Ann Crotty Writer-at-large

The Steinhoff share price enjoyed one of its strongest trading days in recent weeks on Monday, when it shot up 10% to R8.50 in early morning trade following news that it was putting 29.5-million of its PSG shares up for sale.

At the close of business on Monday, Steinhoff announced it had raised R7.1bn after placing 29.4-million shares at R240 each. The placing price was marginally below PSG’s market price, but analysts said it represented a good price, given the circumstances.

"They did very well to get that price, given the premium on which PSG trades, it’s on a p:e of 28 times," said one analyst.

Although PSG’s share price eased marginally in early trade after Steinhoff’s announcement, it recovered quickly and closed at R254. Monday’s sale was in addition to 20.6-million PSG shares sold by Steinhoff in early December shortly after it informed the market of accounting irregularities.

They did very well to get that price, given the premium on which PSG trades, it’s on a p:e of 28 times

In early December, the company said it was considering the sale of noncore assets in a bid to raise more than $1bn to plug holes in the balance sheet. It also said it was reviewing the recoverability of non-South African assets worth an additional €6bn. In December, the group reportedly had total long-term debt of about €10bn and short-term debt of €6.2bn. In addition, it had preference share capital of about R1.5bn.

Earlier in January, Steinhoff informed the market it was considering the early redemption of about R7bn of medium-term notes in a move analysts said was designed to release it from restrictions on its ability to sell attractive South African assets. And in another bid to manage its extremely tight liquidity situation last week, Steinhoff announced it was seeking limited waivers from the conditions attached to loans provided by some of its European funders.

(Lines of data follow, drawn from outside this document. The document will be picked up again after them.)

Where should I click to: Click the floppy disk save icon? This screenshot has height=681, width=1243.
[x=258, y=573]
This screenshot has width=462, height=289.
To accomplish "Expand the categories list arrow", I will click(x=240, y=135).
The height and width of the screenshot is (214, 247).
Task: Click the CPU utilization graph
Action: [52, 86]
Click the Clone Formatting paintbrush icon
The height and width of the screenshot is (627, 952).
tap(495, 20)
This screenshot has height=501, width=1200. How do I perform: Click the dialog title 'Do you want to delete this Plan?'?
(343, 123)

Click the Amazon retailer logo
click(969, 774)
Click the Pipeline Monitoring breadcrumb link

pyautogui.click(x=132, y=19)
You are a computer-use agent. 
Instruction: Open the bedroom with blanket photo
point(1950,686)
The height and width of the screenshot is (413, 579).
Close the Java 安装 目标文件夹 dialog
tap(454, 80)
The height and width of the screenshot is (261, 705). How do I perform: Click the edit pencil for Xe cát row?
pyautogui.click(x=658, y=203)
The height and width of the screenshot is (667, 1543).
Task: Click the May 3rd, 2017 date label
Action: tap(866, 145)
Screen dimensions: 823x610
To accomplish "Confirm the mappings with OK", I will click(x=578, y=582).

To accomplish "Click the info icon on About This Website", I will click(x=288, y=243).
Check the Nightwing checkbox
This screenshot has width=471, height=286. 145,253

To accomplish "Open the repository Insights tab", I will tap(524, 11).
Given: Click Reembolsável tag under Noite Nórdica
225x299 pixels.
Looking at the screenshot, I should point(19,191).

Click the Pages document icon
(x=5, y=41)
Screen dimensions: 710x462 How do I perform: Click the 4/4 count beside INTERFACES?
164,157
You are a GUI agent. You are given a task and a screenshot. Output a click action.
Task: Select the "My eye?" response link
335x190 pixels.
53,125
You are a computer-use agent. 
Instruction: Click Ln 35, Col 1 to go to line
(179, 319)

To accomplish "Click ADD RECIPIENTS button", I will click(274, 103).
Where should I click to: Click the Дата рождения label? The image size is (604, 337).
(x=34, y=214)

Analysts said that without the waivers Steinhoff would be restricted in its ability to stabilise the group’s operations.

Meanwhile, on Monday the Dutch court that was asked to order an investigation into Steinhoff’s accounts said it expected to make an announcement by February 19. A decision was initially expected on December 22. The approach to the Dutch court, which was made by a former joint-venture partner of Steinhoff who is thought to be behind a damning report on the company, was first disclosed in mid-September.

The group’s former CEO, Markus Jooste, said at the time "the annual accounts of Steinhoff International were established according to all applicable rules and to our best knowledge".

An Amsterdam-based analyst said on Monday that, given developments since the initial approach, the court might deem it unnecessary to request such an investigation.

In December, Steinhoff announced it was conducting its own investigation into "accounting irregularities" following its external auditors’ refusal to sign off on the 2017 accounts.

Steinhoff’s supervisory board subsequently announced the group was also reviewing its 2016 and 2015 accounts. Every page of the 2015 and 2016 integrated annual reports has since been stamped "Information can no longer be relied on".

The Dutch analyst said this seemed to make a court investigation redundant.